Ruedi Mäder

Das Heer der KMU bildet traditionell eine strategische Domäne der regional tätigen Banken und Kantonalbanken. Doch das soll sich schon in naher Zukunft ändern: Namentlich die beiden Grossen UBS und Credit Suisse wollen ihre Präsenz auf diesem Feld markant ausbauen.

Der Fall der «KMU-Bank» UBS

Lauter als auch schon nimmt die UBS heute für sich in Anspruch, auch «eine KMU-Bank» zu sein. Ausgerechnet die UBS? «Es stimmt, dass die UBS in der Öffentlichkeit zu wenig als KMU-Bank wahrgenommen wurde», räumt Fulvio Micheletti, Leiter Unternehmenskunden UBS Schweiz, ein. Die Fakten zeigten jedoch ein anderes Bild: «Von allen KMU haben 40 Prozent eine Geschäftsbeziehung zu uns. Im privaten und geschäftlichen Zahlungsverkehr belegt die UBS Platz zwei» (hinter der Post).

Diese UBS zeigt sich hungrig: «Heute ist die Bedeutung des Heimmarktes für uns grösser denn je. Das Schweizer Geschäft ist ein wichtiger und stabiler Ertragspfeiler. Unser Ziel ist ein starker Ausbau des KMU-Geschäfts», ergänzt Micheletti. Seit einigen Monaten verzeichnet die UBS im KMU-Geschäft wieder einen Nettozuwachs. Allein seit dem Herbst konnten 5000 neue Kunden gewonnen werden. Dabei entfiel der grösste Teil auf Neugründungen.

Die Credit Suisse hat ihre Ambitionen im Segment Grosskunden – Börsenkotierte und ausgewählte Marktleader – bekräftigt. «Wir wollen unsere starke Marktstellung weiter ausbauen, um die Nummer 1 zu werden», erklärte Hans Baumgartner, Leiter KMU Credit Suisse. Baumgartner bestätigt, dass KMU heute «mehr denn je umworben» seien. Die CS ihrerseits wolle auch für Kleinfirmen mit bis zu zehn Mitarbeitern «vermehrt der bevorzugte Finanzpartner werden».

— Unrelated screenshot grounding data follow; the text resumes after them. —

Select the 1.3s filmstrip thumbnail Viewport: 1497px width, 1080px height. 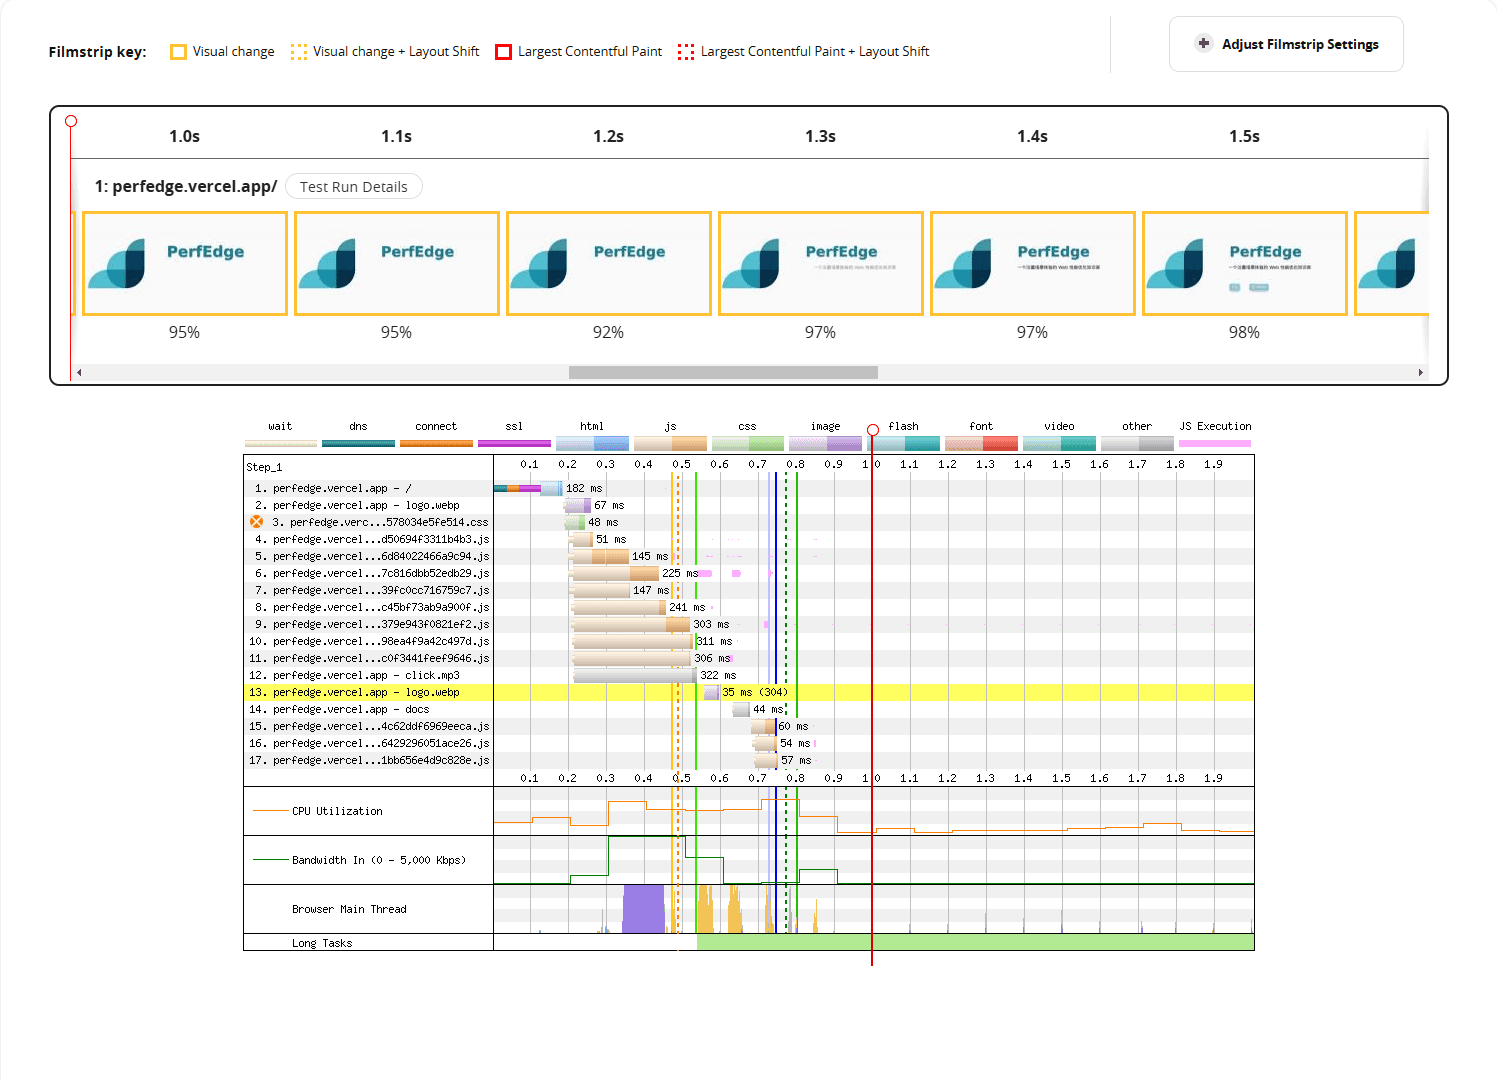[x=820, y=263]
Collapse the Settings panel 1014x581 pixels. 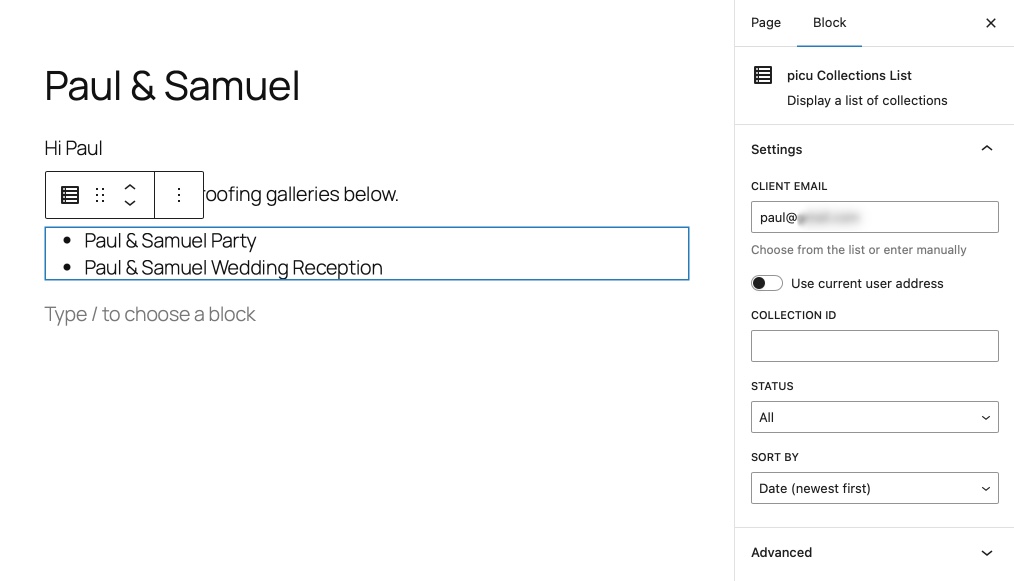986,149
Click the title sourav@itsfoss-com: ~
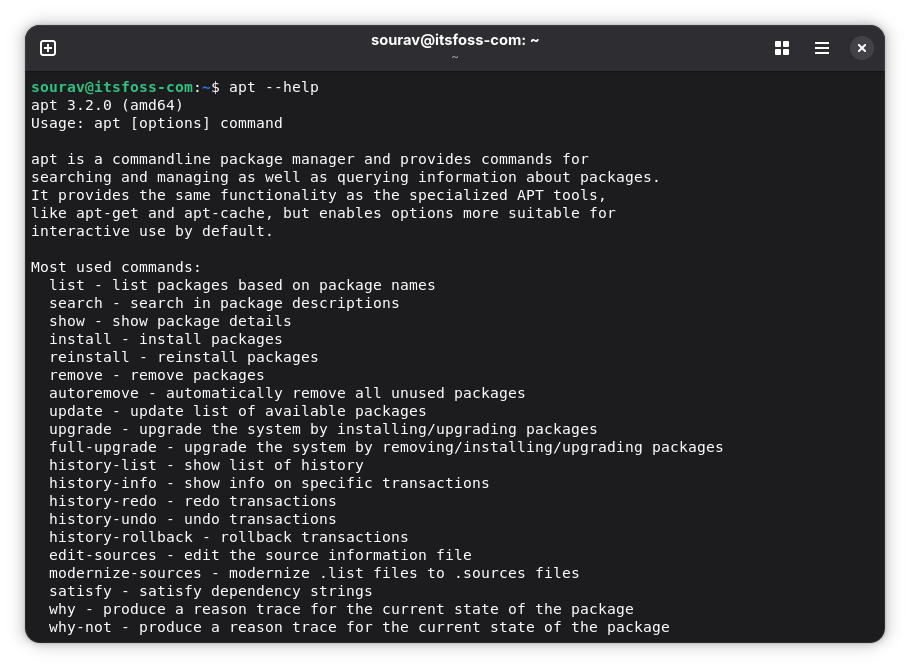Screen dimensions: 910x668 pos(455,40)
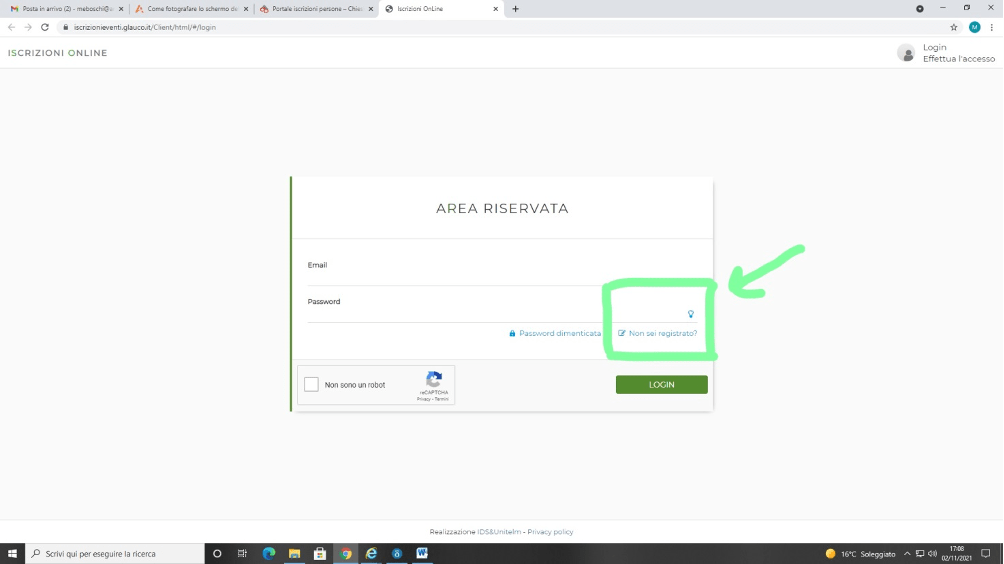1004x564 pixels.
Task: Open the Chrome profile avatar
Action: tap(974, 27)
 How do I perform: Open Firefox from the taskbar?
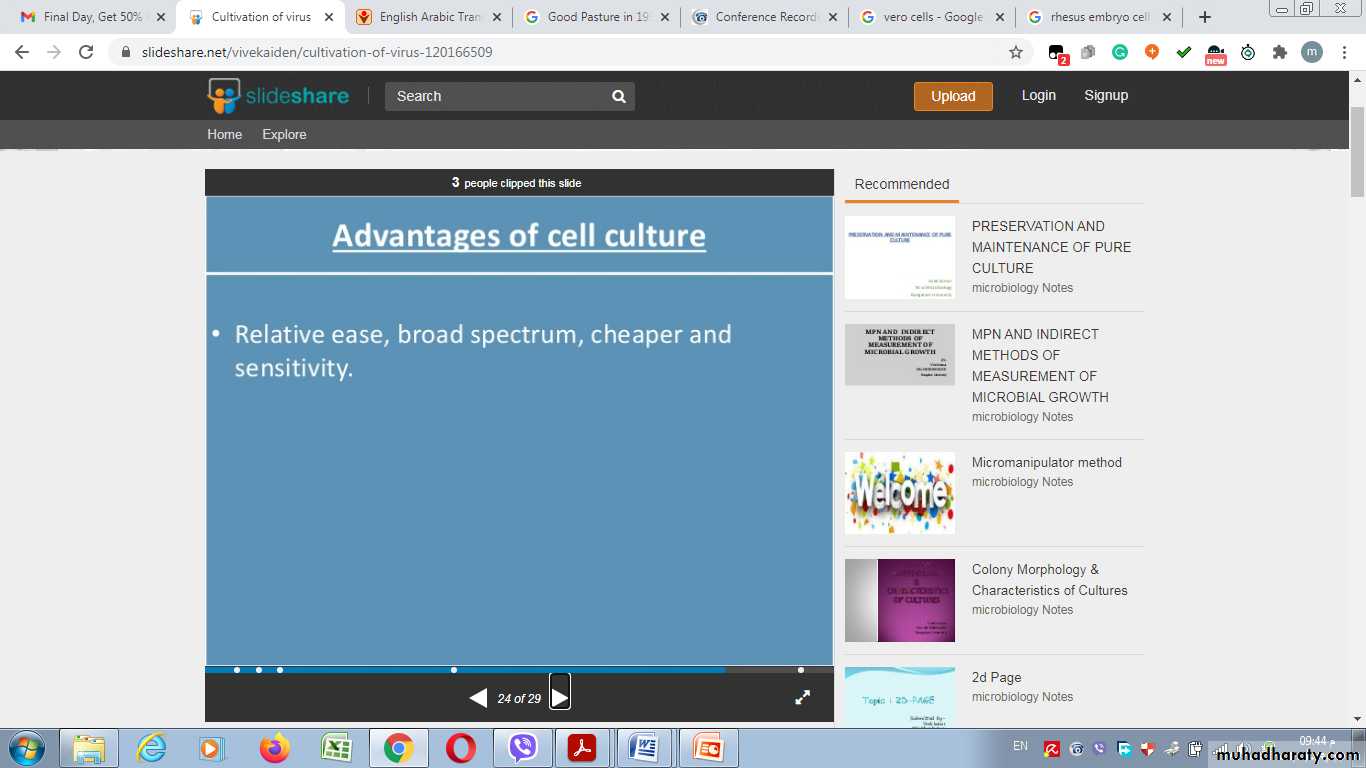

Im laufenden Jahr bewegt sich die Zahl der Neukunden bisher «im vierstelligen Bereich». Wie bereits 2009 sei das Volumen der Kredite für KMU bisher auch 2010 trotz der verhaltenen Wirtschaftsentwicklung stabil geblieben. Demgegenüber konnte die zur CS gehörende Neue Aargauer Bank ihr KMU-Kreditvolumen 2009 um rund 6 Prozent steigern; die positive Tendenz setzte sich gemäss NAB-Sprecherin Marlies Hürlimann 2010 fort.

Von Speck und Mäusen

Seit einigen Monaten offeriert die UBS jedem neuen Kunden ein Jahr lang gratis ein Paket mit den Basisdienstleistungen Kontokorrent, Zahlungsverkehr, Online-Banking und Kreditkarte. Seit 1. Juli 2010 sind pro Monat bis zu 500 Aufträge im elektronischen Zahlungsverkehr gebührenfrei. Darauf angesprochen, meinte Marianne Wildi, Chefin der Hypothekarbank Lenzburg (HBL): «Unsere Kunden sind kritisch denkende Menschen, die sich nicht wie Mäuse mit Speck fangen lassen.» Der sehr starke Konkurrenzdruck könnte allmählich zu- lasten der bisherigen Qualität gehen. Wildi erinnert daran, dass heute alle Banken über hohe Liquidität verfügten, die sie risikogerecht investieren möchten.

Marco Sauser, Direktionsmitglied der Baloise Bank SoBa in Solothurn, betont, bei den über 3500 «Vertrauenskunden» spüre man bisher nichts davon, dass eine UBS seit einigen Monaten offensiver agiere. Um sich im gesättigten KMU-Markt zu positionieren, brauche es einen Mehrwert. Der Preis allein sei nicht ausschlaggebend. Ähnlich lautet der Tenor bei Staatsinstituten. Beispiel Aargauische Kantonalbank: «Wir bauen unsere Position im KMU-Bereich seit Jahren markant aus, und insbesondere seit der Finanzkrise hat sich dieser Trend deutlich verstärkt», resümiert Direktionspräsident Rudolf Dellenbach. Allerdings sei die Margenerosion massiv und um gute Kundenpositionen werde «bis aufs Letzte gekämpft».